(Source records)
□ □ □
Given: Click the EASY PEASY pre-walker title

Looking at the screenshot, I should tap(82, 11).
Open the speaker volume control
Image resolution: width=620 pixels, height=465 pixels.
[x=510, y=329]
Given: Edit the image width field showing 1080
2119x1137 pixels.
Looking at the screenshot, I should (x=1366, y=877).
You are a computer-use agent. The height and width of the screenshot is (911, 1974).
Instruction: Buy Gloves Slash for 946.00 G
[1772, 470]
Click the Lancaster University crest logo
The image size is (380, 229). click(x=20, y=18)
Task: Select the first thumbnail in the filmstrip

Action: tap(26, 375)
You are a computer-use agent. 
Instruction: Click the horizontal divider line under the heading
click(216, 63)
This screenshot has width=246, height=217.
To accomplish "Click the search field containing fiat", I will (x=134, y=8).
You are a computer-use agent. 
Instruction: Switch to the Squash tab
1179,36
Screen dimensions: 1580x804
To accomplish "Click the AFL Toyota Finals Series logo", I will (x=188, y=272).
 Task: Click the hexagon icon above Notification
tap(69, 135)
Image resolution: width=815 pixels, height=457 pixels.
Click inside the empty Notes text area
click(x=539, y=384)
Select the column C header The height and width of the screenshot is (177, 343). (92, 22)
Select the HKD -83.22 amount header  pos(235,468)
□ □ □
WRITTEN TASK
Reproduce all of the material above word for word, line by line.

TASK RESPONSE
Given: Click the EASY PEASY pre-walker title

Looking at the screenshot, I should tap(82, 11).
Open the speaker volume control
Image resolution: width=620 pixels, height=465 pixels.
[x=510, y=329]
Given: Edit the image width field showing 1080
2119x1137 pixels.
Looking at the screenshot, I should (x=1366, y=877).
You are a computer-use agent. The height and width of the screenshot is (911, 1974).
Instruction: Buy Gloves Slash for 946.00 G
[1772, 470]
Click the Lancaster University crest logo
The image size is (380, 229). click(x=20, y=18)
Task: Select the first thumbnail in the filmstrip

Action: tap(26, 375)
You are a computer-use agent. 
Instruction: Click the horizontal divider line under the heading
click(216, 63)
This screenshot has width=246, height=217.
To accomplish "Click the search field containing fiat", I will (x=134, y=8).
You are a computer-use agent. 
Instruction: Switch to the Squash tab
1179,36
Screen dimensions: 1580x804
To accomplish "Click the AFL Toyota Finals Series logo", I will (x=188, y=272).
 Task: Click the hexagon icon above Notification
tap(69, 135)
Image resolution: width=815 pixels, height=457 pixels.
Click inside the empty Notes text area
click(x=539, y=384)
Select the column C header The height and width of the screenshot is (177, 343). (92, 22)
Select the HKD -83.22 amount header  pos(235,468)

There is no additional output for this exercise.